Scoring starts after completion

Scoring process concept: confirm completion, check official or table source, settle according to table agreement.
A safe scoring process map. It explains order of operations, not annual-card values.

Think of scoring as a sequence: confirm the hand, confirm the source everyone agreed to use, then settle according to that source and the table rules. If your table uses the NMJL card, exact values belong on the official card.

A good beginner habit is to narrate the order out loud: first, is the declaration accepted; second, what source are we using; third, what does that source say; fourth, how does this table record or settle it. That keeps the conversation orderly and prevents the website from becoming a replacement score sheet.

Use a table agreement before the first hand

Before the first hand, ask three plain questions: which official or table-agreed source are we using for exact values, how are wins recorded or settled, and are there any house or tournament-specific procedures we should know about. The answer may be simple, but asking early prevents a tense conversation after someone declares Mah Jongg.

Keep official, casual, class, and tournament contexts separate. A lesson can teach the workflow, but the exact settlement rule for a table belongs to that table's chosen source and the agreement made before play.

Handle special scoring situations calmly

When a win involves a called discard, an exposed hand, a joker question, a self-drawn tile, or a table-specific settlement habit, pause and separate two jobs. First verify that the hand is accepted under the source being used. Then check the scoring or settlement detail in that source or with the table host.
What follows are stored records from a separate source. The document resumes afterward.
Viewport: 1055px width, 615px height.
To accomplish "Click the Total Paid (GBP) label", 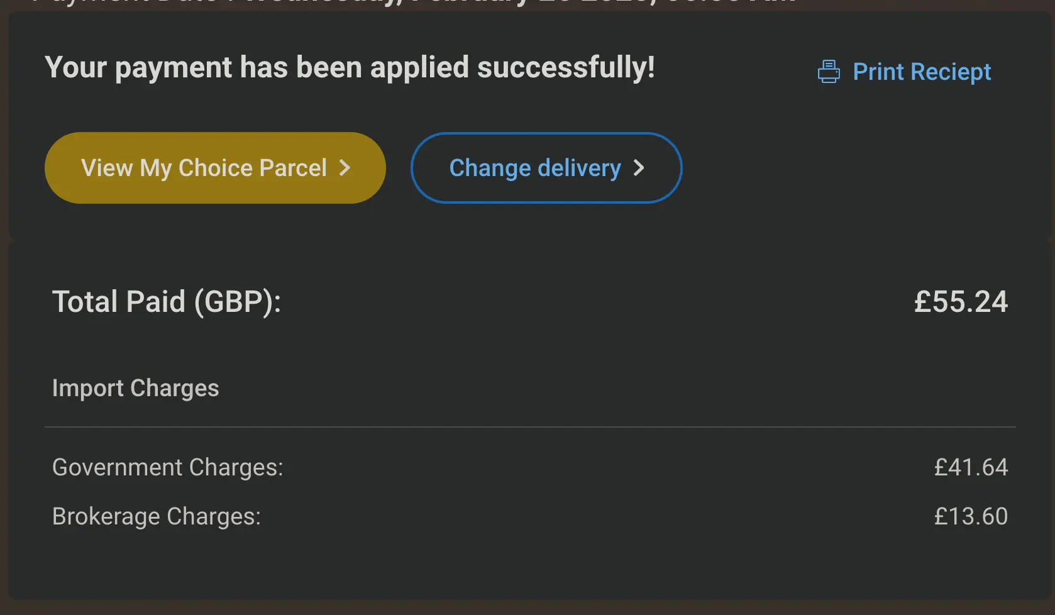I will tap(166, 302).
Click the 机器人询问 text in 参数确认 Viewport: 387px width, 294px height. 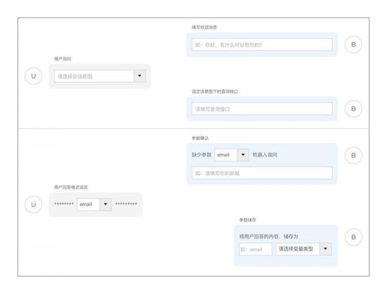(265, 155)
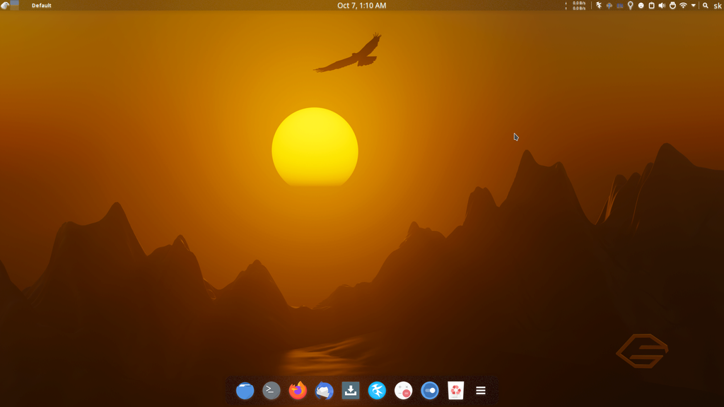Open the terminal emulator in the dock

coord(271,390)
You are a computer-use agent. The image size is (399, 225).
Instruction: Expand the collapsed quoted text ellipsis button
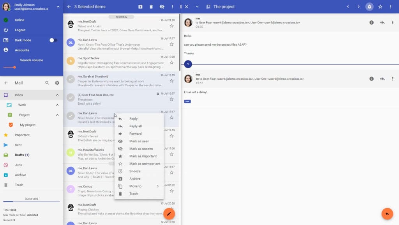(x=187, y=102)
If two players remember the settlement differently, do not resolve it by guessing or by asking a public lesson for protected values. Stop the payment or tracking conversation, identify the agreed source, and let the table apply it consistently for the rest of the session.

Six scoring situations

Case: the learner wins but does not know the value

A player declares Mah Jongg and the table agrees the hand is complete. The learner asks the website for the exact annual-card value.
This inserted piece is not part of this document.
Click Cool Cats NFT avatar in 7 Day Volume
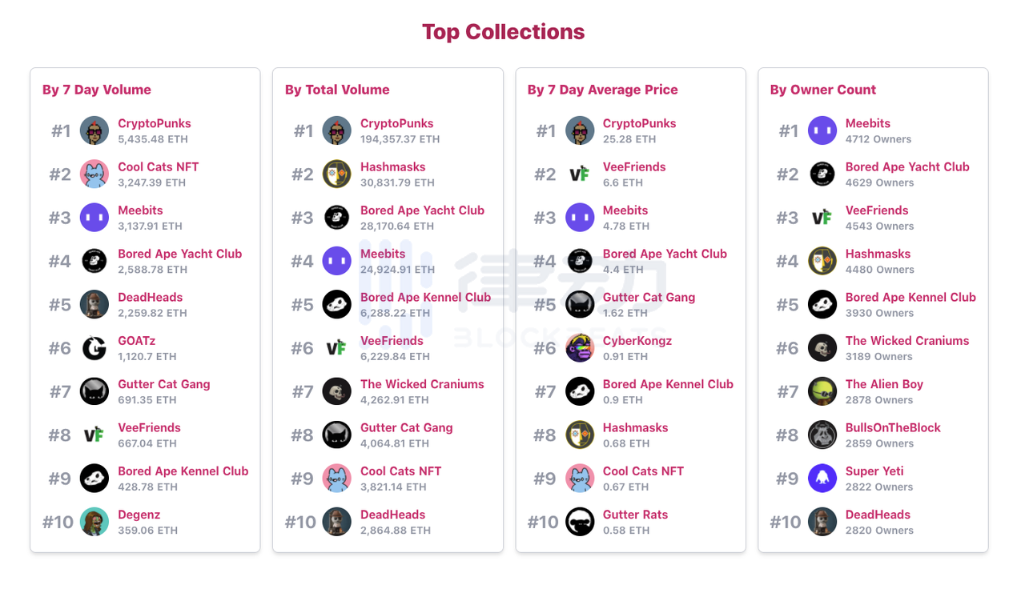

What should the learner do next?

Show answer

Answer: Use the official card or agreed table source for the exact value.

The site can teach the process, but it should not reproduce the annual protected value grid or protected hand values.

  • Completion comes before scoring.
  • Exact annual values stay with official materials.
  • The table should agree on the source before play.

Case: two tables score differently

A returning player notices that a casual table and a class table handle a settlement detail differently.

What is the right beginner response?

Show answer

Answer: Ask which rule source or table convention is being used before the hand starts.

Some scoring habits depend on source and table expectation. Clarifying early prevents frustration after a win.

  • Separate official rule source from table habit.
  • Do not assume every table settles the same way.

Case: scoring distracts from learning

A brand-new player wants to memorize all scoring before they can follow a turn.

What should they learn first?

Show answer

Answer: Learn tile recognition, setup, turn flow, and completion before scoring details.

Scoring is easier once the learner understands what happened in the hand.

  • Do not front-load scoring for absolute beginners.
  • Use scoring as a follow-up skill after completion.

Case: the table forgot to clarify settlement

A casual group starts playing quickly. After the first win, one player expects one settlement habit and another expected a friendly no-payment practice game.

What is the clean repair?

Show answer

Answer: Pause, agree on the source and settlement habit for the rest of the session, and avoid treating the website as the final scoring authority.

The conflict came from missing table agreement. Repair the process before more hands are played.

  • Clarify settlement before play.
  • Use the table-agreed source for exact outcomes.
  • Do not escalate a beginner practice hand into a rules argument.

Case: a joker question appears after the win

A player declares Mah Jongg, but another player is unsure whether a joker-related detail affects whether the hand is accepted before scoring.

What should happen first?

Show answer

Answer: Settle validity first, using the agreed source or a table judge/host if needed, then move to scoring.

Scoring only makes sense after the table agrees the hand is valid under the source being used.

  • Validity comes before value.
  • Joker uncertainty is not solved by guessing a score.
  • Exact card-specific details stay in official or agreed materials.

Case: tournament context enters a home table

A player mentions a tournament procedure during a relaxed home game and wants the table to use it for settlement.

How should a beginner frame the decision?

Show answer

Answer: Ask whether the table agreed to use tournament procedures today; if not, follow the home table's agreed source and convention.

Tournament procedures should not silently override the source a casual table chose before play.

  • Keep tournament and home contexts separate.
  • Agree on rule context before the hand.
  • Use explicit table language when context changes.

Practice cases with answers

Practice Case

What should a beginner confirm before discussing payment or value?

Practice Case

Why does this page avoid publishing a protected value grid?

Practice Case

At a new table, when should players clarify the scoring source?

Practice Case

A table is unsure whether a declared hand is accepted. What should happen before any score is discussed?

Practice Case

Which public-safe note is appropriate after a practice win?

Practice Case

A player brings up a tournament-only scoring procedure at a casual table. What is the best response?

Terms to keep straight

Common Mistakes

  • Trying to learn scoring before understanding completion.
  • Mixing casual table expectations with official or tournament contexts.
  • Treating a public lesson as a substitute for the official annual card.
  • Arguing about settlement after a win without knowing the table agreement.
  • Assuming every table handles the same win situation the same way.
  • Copying exact values or protected card structure into public practice notes.